The first clause says you couldn't have an R interpreter on the device 
that downloaded an R script and ran it.  It doesn't say you can't type 
an R script into the phone and run it there.  They're trying to block 
things like Flash and Silverlight with this restriction.  That, and the 
general security risks of running remotely-sourced content.

The second clause says install.packages() won't be allowed.  I don't see 
that it prevents you from distributing R with a pre-selected group of 
packages, however.

Keep in mind that all apps have to be approved by Apple, who haven't 
been entirely fair in their selection criteria.  And, you don't get to 
find out if they will accept the app until you finish it and submit it. 
  You risk wasting a lot of time, doing the port and then being rejected.

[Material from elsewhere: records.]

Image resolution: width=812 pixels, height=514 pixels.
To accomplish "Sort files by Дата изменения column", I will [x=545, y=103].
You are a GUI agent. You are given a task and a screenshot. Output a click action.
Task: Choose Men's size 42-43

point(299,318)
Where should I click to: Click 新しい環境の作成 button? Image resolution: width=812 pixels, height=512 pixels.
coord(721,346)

If you go ahead anyway, I hope you go beyond just customizing the stock 
keyboard.  I'd like to see:

- Instead of customizing the default keyboard, I'd rather have a 
calculator-like UI, with just a line or two of text at the top so you 
can see the expression, and the rest of the screen having an extended 
keyboard: letters, numbers, operator symbols, even custom buttons like 
an arrow button for assignment instead of having to type two math operators.

- Automatic parens, brackets, and quotes inference: when you've typed 
the name of a known function, add open and closed parens, and put the 
cursor between them.  In case of ambiguity -- can't do this for 
functions like print(), since you don't know if a dot is about to be 
typed to select a particular print method -- let user type open paren 
and add closed paren automatically.  Similarly, when the user types a 
bracket, quote, etc., supply the matching one and put the cursor between 
them.  Several text editors for Eclipse do this well, but not all.  A 
tricky bit is editing, where adding another quote, for instance, might 
not require the matching one to be added.

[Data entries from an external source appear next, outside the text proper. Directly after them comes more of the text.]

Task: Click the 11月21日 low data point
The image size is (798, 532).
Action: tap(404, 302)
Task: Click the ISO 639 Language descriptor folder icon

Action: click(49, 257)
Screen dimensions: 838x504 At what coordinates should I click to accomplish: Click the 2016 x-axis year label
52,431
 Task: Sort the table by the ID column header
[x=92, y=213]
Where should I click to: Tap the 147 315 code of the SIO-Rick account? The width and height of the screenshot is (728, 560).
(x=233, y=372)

- Buttons for common functions, like plot()

- A button for downloading a data set from a web or FTP server and 
assigning it to a variable.  Basically, a wrapper around download.file() 
and read.table(), with automatic variable assignment and memory for the 
last variable name and URL used.

This is what I mean by changing the UI to match the capabilities of the 
device.

You'll probably end up excising a lot of stuff.  PDF support for 
instance: unless Cocoa Touch includes access to PDF rendering abilities, 
I don't know that I'd bloat the binary by adding it, particularly with 
the lack of a user-visible file system.  Yes, I'm aware that there are 
tools that let you poke around in the file system, but it's not the way 
the device is meant to be used.  Maybe you could justify it if there 
were a built-in way to send the generated PDF off elsewhere, such as an 
email attachment.

Bottom line: if it were available and worked well, I'd sure use it.  I 
just don't think a straight port would do it for me.